In the article below about Apple's full-screen video iAds, why would these ads be a departure from Apple's usual advertising style? Answer in one to three sentences.

[Text extract]

════════

Apple to Introduce Full-Screen Video iAds to Apps This Year
Apple plans to introduce full-screen video iAds for apps on the iPhone and the iPad later this year, reports AdAge. The new ads, described as "interstitials," will allow developers to opt into ads that play in between levels within a game or in between articles in a news-style app.
Full screen ads will mark a departure from Apple's typical advertising style, which has limited iPhone iAds within the App Store and iTunes Radio to less obtrusive banners that must be clicked for a video ad to be played. iTunes Radio also features audio ads, but full video ads within apps are arguably more interruptive.
Some free-to-play apps already feature full-screen third-party video ads. Zynga's Draw Something on iPad, for example, requires users to watch a video ad before allowing them to move on to the next level, a task that takes several seconds away from gameplay. Apple currently permits full-screen video iAd advertisements within some iPad apps, but today's report suggests the ads could also be extended to other iOS devices.
Since its 2010 introduction as a way for developers to make money on the iOS platform, iAd has been largely unsuccessful attracting developer interest and revenue. Apple has, however, been attempting to revive iAd with a new focus on iTunes Radio.

════════

[Data shown]
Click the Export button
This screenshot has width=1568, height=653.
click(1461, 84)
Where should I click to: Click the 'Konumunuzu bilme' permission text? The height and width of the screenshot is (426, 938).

════════

[Output]
Apple has usually limited iPhone iAds within the App Store and iTunes Radio to less obtrusive banners, which a user must click before a video ad plays. Full-screen video ads that play between game levels or articles would interrupt the user far more.